Enrollment has fallen by more than 1 million people in the Trump years, but most of that happened before the penalty was repealed, not after.

Premiums also have remained stable since the penalty was repealed.

An additional 12 million people have coverage through the law’s Medicaid expansion.

Some policy experts are now reassessin­g the importance of the coverage requiremen­t and its fines. The thinking is that the law’s benefits — coverage for preexistin­g conditions and subsidized premiums — may be more powerful motivators for consumers than the penalty.

“Enrollment doe sn’t seem to have skewed toward sicker people as many expected without a mandate penalty,” Larry Levitt of the Kaiser Foundation said. “The carrot of the subsidies has been much more powerful than the stick of the mandate.”

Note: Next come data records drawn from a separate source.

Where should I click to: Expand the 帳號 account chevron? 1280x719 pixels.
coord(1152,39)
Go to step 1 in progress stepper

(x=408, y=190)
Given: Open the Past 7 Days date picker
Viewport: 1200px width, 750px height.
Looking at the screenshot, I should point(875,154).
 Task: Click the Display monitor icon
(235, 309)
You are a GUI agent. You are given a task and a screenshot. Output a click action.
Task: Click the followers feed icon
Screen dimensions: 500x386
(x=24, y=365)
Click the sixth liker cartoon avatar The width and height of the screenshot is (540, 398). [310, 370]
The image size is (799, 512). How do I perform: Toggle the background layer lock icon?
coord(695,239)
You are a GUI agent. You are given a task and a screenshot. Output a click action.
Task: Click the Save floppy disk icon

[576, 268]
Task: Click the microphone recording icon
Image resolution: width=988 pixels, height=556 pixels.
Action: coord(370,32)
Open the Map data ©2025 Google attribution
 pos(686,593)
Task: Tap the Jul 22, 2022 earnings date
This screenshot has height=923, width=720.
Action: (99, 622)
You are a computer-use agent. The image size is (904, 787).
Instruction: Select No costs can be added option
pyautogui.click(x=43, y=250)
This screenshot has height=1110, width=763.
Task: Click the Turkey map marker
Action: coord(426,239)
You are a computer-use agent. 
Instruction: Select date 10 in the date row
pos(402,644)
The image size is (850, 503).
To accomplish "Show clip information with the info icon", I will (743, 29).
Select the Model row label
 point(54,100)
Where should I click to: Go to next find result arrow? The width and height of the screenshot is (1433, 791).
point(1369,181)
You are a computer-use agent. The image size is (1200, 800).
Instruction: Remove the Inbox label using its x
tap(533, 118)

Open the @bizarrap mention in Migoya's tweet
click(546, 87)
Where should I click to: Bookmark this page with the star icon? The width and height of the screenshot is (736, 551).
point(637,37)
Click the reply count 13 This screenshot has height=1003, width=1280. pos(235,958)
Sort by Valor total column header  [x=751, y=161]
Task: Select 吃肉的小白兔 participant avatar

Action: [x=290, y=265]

Barrett’s confirmati­on hearings featured a sort of role reversal, with Democrats predicting the law’s doom with Barrett on the court and Republican­s playing down the prospects for a ruling that would completely upend the law.

Without tipping her hand about her eventual vote, Barrett talked at length about the legal doctrine of severabili­ty. Even if the justices agree that the law’s mandate to buy health insurance is unconstitu­tional because Congress repealed the penalties for not complying, they could still leave the rest of the law alone.